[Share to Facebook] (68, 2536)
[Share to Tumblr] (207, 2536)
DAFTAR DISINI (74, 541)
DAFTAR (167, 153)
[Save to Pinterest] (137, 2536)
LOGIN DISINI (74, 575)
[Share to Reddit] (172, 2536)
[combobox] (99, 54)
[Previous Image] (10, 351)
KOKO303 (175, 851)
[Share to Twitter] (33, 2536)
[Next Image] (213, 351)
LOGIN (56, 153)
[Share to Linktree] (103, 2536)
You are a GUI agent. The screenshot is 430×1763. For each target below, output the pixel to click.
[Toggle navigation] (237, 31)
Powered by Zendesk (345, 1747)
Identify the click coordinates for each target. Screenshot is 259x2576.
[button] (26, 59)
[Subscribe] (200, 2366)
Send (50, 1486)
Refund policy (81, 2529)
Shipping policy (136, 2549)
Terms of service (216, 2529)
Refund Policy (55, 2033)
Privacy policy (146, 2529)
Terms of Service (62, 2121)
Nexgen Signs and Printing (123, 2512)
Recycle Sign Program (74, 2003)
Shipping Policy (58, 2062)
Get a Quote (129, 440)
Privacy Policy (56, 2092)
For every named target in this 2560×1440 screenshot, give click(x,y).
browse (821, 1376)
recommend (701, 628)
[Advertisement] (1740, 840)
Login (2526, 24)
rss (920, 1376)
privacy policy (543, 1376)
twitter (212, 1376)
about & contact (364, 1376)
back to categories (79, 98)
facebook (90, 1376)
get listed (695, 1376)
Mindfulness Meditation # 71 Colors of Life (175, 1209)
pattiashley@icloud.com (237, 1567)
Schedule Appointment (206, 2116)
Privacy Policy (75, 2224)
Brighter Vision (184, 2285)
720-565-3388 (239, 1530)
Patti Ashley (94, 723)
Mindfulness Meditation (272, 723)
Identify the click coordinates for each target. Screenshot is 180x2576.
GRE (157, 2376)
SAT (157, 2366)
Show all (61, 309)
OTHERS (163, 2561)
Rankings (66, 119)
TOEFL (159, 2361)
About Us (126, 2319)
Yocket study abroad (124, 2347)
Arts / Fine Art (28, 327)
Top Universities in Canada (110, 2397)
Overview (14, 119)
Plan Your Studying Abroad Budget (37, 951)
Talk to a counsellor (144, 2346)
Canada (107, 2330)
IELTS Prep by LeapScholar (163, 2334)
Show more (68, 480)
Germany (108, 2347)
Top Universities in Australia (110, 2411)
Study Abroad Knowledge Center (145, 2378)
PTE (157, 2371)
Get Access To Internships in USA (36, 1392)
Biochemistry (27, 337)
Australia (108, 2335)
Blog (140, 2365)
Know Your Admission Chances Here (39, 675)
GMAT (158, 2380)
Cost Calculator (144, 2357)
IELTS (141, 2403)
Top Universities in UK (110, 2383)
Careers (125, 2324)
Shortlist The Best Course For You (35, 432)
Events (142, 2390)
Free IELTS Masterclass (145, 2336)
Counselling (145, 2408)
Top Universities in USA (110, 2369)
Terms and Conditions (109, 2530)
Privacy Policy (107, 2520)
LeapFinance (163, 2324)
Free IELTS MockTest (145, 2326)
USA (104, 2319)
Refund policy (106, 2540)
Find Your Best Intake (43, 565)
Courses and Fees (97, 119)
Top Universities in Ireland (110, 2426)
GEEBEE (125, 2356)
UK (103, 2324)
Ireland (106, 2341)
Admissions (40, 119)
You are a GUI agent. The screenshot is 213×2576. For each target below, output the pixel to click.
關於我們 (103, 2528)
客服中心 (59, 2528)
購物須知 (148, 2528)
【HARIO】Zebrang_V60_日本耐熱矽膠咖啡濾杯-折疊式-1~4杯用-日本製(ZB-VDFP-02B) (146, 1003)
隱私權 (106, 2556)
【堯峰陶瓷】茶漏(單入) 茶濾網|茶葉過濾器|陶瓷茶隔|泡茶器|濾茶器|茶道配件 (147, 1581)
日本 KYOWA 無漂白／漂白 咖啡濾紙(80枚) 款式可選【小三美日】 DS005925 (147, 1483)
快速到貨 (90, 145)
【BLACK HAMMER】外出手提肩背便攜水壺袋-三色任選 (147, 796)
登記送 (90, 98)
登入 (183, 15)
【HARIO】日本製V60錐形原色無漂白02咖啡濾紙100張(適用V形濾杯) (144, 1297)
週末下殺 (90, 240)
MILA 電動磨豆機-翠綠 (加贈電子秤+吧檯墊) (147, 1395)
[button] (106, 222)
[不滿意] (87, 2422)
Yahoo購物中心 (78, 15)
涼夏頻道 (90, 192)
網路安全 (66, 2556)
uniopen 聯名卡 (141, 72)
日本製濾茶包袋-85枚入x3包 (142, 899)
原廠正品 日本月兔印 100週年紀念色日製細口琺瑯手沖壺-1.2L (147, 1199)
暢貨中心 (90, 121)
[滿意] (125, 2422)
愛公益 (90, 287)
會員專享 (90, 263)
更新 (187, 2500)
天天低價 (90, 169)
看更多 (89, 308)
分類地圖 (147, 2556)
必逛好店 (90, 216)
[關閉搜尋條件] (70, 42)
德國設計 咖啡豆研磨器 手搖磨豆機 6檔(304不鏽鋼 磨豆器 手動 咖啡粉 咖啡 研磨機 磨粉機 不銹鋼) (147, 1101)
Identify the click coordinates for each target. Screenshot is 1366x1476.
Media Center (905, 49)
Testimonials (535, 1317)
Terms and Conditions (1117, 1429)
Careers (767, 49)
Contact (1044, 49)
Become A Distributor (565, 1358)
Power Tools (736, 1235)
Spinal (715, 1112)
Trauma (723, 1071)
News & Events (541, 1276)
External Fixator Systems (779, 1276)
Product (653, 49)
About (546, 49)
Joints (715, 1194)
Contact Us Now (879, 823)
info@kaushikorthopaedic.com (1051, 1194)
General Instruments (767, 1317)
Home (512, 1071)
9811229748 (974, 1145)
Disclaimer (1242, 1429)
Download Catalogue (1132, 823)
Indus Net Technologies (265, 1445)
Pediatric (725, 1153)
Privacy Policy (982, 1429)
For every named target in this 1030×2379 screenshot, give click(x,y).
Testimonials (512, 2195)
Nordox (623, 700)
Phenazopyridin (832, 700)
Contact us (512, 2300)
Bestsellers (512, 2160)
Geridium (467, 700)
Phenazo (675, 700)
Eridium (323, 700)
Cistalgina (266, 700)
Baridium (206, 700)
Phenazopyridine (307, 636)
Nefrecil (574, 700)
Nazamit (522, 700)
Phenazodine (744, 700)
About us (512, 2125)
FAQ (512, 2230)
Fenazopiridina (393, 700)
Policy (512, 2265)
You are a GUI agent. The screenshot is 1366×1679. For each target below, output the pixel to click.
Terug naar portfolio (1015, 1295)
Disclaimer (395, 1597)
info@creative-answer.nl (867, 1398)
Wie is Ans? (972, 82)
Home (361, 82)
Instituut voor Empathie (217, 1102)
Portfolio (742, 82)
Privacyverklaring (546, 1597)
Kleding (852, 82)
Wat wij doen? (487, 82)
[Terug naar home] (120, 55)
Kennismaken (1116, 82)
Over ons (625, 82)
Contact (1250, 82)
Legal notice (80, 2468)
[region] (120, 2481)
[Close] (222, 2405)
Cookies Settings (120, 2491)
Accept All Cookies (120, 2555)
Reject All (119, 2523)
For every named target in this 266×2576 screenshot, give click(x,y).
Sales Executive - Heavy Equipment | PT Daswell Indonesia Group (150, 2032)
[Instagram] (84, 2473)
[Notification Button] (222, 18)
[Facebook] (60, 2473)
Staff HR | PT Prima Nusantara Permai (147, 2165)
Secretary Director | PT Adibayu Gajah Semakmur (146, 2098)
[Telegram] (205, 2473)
◆ ◆ ◆ ◆ ◆ ◆ ◆
» **Exercise goal**:
Your answer must be the lines from the first line of the entries above through the line that contains "Show more (68, 480)", written out exactly.

» **Finished exercise**:
[Share to Facebook] (68, 2536)
[Share to Tumblr] (207, 2536)
DAFTAR DISINI (74, 541)
DAFTAR (167, 153)
[Save to Pinterest] (137, 2536)
LOGIN DISINI (74, 575)
[Share to Reddit] (172, 2536)
[combobox] (99, 54)
[Previous Image] (10, 351)
KOKO303 (175, 851)
[Share to Twitter] (33, 2536)
[Next Image] (213, 351)
LOGIN (56, 153)
[Share to Linktree] (103, 2536)
You are a GUI agent. The screenshot is 430×1763. For each target below, output the pixel to click.
[Toggle navigation] (237, 31)
Powered by Zendesk (345, 1747)
Identify the click coordinates for each target. Screenshot is 259x2576.
[button] (26, 59)
[Subscribe] (200, 2366)
Send (50, 1486)
Refund policy (81, 2529)
Shipping policy (136, 2549)
Terms of service (216, 2529)
Refund Policy (55, 2033)
Privacy policy (146, 2529)
Terms of Service (62, 2121)
Nexgen Signs and Printing (123, 2512)
Recycle Sign Program (74, 2003)
Shipping Policy (58, 2062)
Get a Quote (129, 440)
Privacy Policy (56, 2092)
For every named target in this 2560×1440 screenshot, give click(x,y).
browse (821, 1376)
recommend (701, 628)
[Advertisement] (1740, 840)
Login (2526, 24)
rss (920, 1376)
privacy policy (543, 1376)
twitter (212, 1376)
about & contact (364, 1376)
back to categories (79, 98)
facebook (90, 1376)
get listed (695, 1376)
Mindfulness Meditation # 71 Colors of Life (175, 1209)
pattiashley@icloud.com (237, 1567)
Schedule Appointment (206, 2116)
Privacy Policy (75, 2224)
Brighter Vision (184, 2285)
720-565-3388 (239, 1530)
Patti Ashley (94, 723)
Mindfulness Meditation (272, 723)
Identify the click coordinates for each target. Screenshot is 180x2576.
GRE (157, 2376)
SAT (157, 2366)
Show all (61, 309)
OTHERS (163, 2561)
Rankings (66, 119)
TOEFL (159, 2361)
About Us (126, 2319)
Yocket study abroad (124, 2347)
Arts / Fine Art (28, 327)
Top Universities in Canada (110, 2397)
Overview (14, 119)
Plan Your Studying Abroad Budget (37, 951)
Talk to a counsellor (144, 2346)
Canada (107, 2330)
IELTS Prep by LeapScholar (163, 2334)
Show more (68, 480)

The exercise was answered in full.